#### Exercise aim:
Give back exactly the lines that start at the one containing "The image size is (1057, 370)." and run to the end of the material, leaving out the pictures.

#### Dataset content:
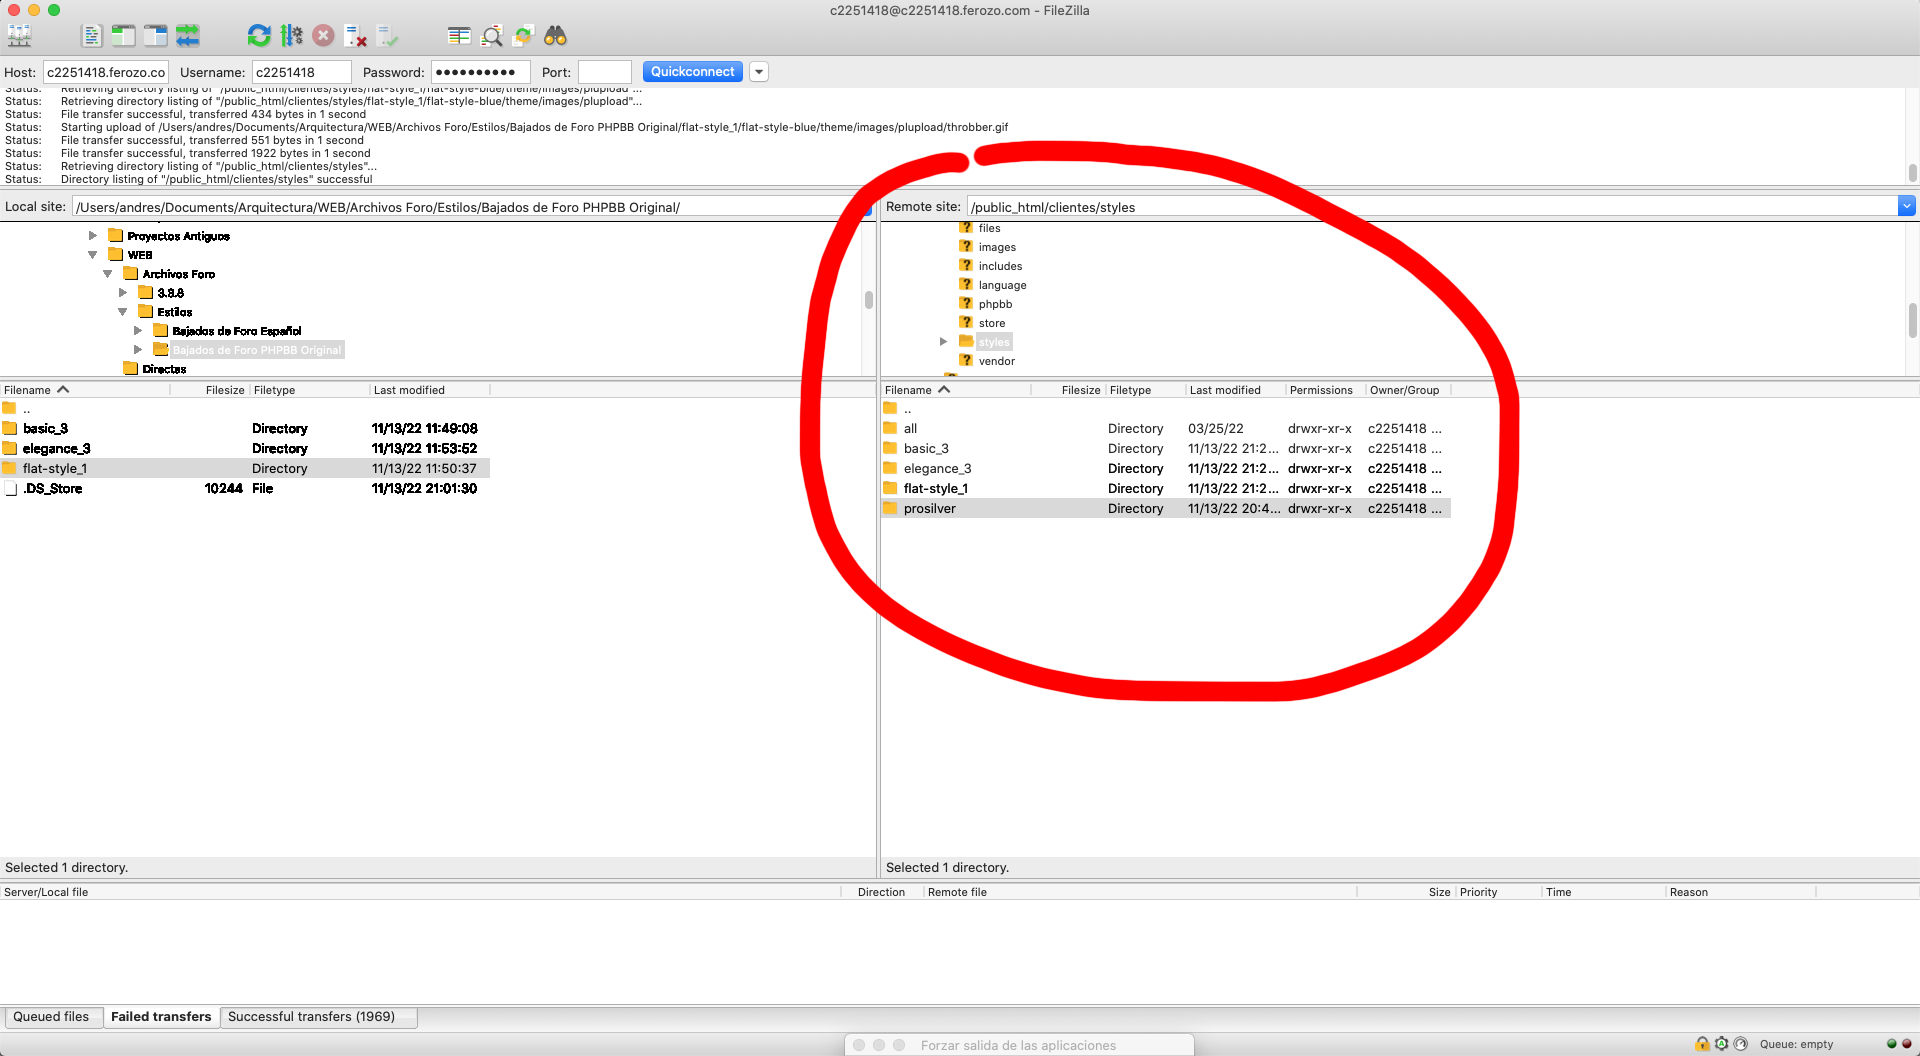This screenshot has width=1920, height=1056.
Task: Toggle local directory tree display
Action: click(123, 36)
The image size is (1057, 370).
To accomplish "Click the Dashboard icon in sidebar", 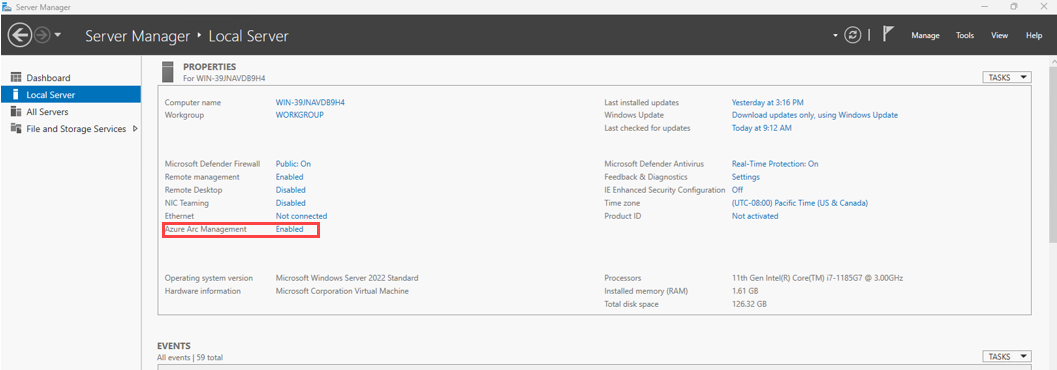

#### Worked solution:
The image size is (1057, 370).
To accomplish "Click the Dashboard icon in sidebar", 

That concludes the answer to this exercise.